- [REQUIREMENT] Decide whether each statement below agrees with the interview form. For each, answer yes or no and quote the words of the form that decide it. (a) The interview was held in a small office room chosen for its quiet. (b) The informant graduated from Willamette University. (c) The informant was baptized in a Methodist church.

— start TEXT SHOWN —

W13914

Form A
Circumstances of Interview
Federal Writers' Project
Works Progress Administration
OREGON FOLKLORE STUDIES
Name of worker :
Wrenn, Sara B. Date December 30, 1938
Address :
505 Elks Bldg., Portland, Oregon
Subject:
Pioneer Life and Customs
Name and address of informant:
Cyrus B. Woodworth
Date and time of interview: December
29, 1938 10:00 - 12:00 a. m.
Place of interview:
501 Elks Bldg., Portland, Oregon
Name and address of person, if any, who put you in
touch with informant :
Name and address of person, if any, accompanying you :
Description of room, house, surroundings, etc. :
Small office room, unoccupied for the
time, and used because quiet.

Form B
Personal History of Informant
Information obtained should supply the following facts:
1. Ancestry :
English.
2. Place and date of birth :
Fifth and Burnside Sts., Portland,
Oregon; Jan. 25, 1861. (Goodwin
House).
3. Family :
Cyrus Woodsworth, father; Sarah
Buckingham Woodworth, mother.
4. Places lived in, with dates :
Portland, 1861-1885; 1885-1889, Salem,
Oregon; 1889-1905, Dayton, Wash.;
1905-1939, Portland, Oregon.
5. Education, with dates : Public
schools, Portland; Willamette
University (not graduate), Salem,
Oregon.
6. Occupations and accomplishments with dates :
Telegraphy, 1875-1876;
Banking, 1876-1928. No
accomplishments.
7. Special skills and interests : Interested
in early Oregon history and the
"Outdoors" in all its phases.
8. Community and religious activities :
Mason for many years. Interested in
all community activities. No present
church affiliations. Baptized by
Bishop Scott, first Episcopal Bishop
in Oregon, in Trinity Episcopal
Church, Second and Oak Sts., Portland,
Ore.
9. Description of informant :
A man of pleasing personality, of long
experience in meeting the public. Well
educated, somewhat travelled and of
retentive memory.

— end TEXT SHOWN —
— start STORED DATA —

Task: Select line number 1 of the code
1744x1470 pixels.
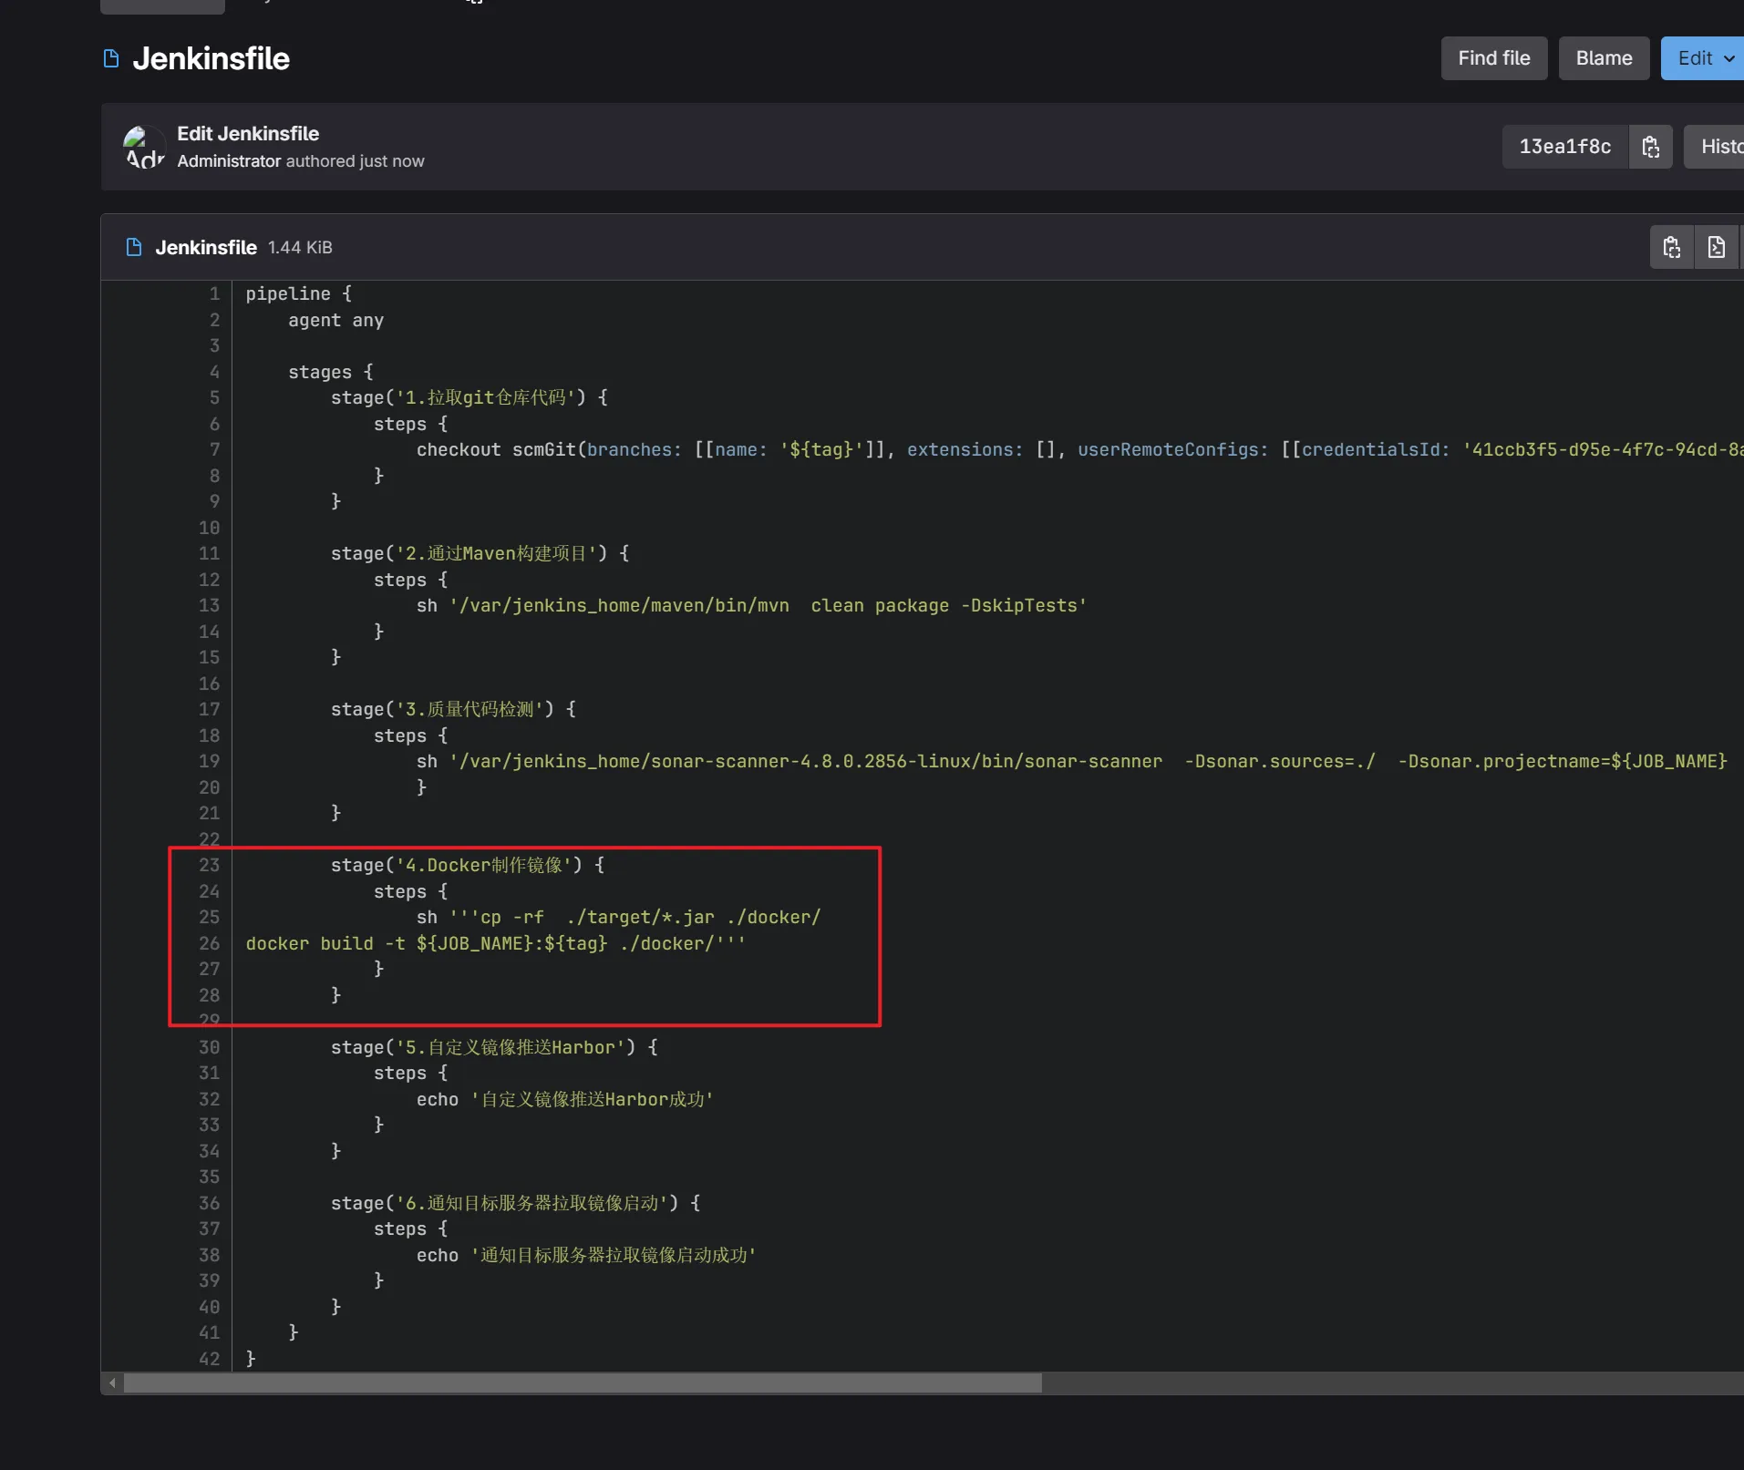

— end STORED DATA —

- [ANSWER FOR THIS EXERCISE]
(a) Yes: "Small office room, unoccupied for the" and "time, and used because quiet."
(b) No: "University (not graduate), Salem,"
(c) No: "in Trinity Episcopal"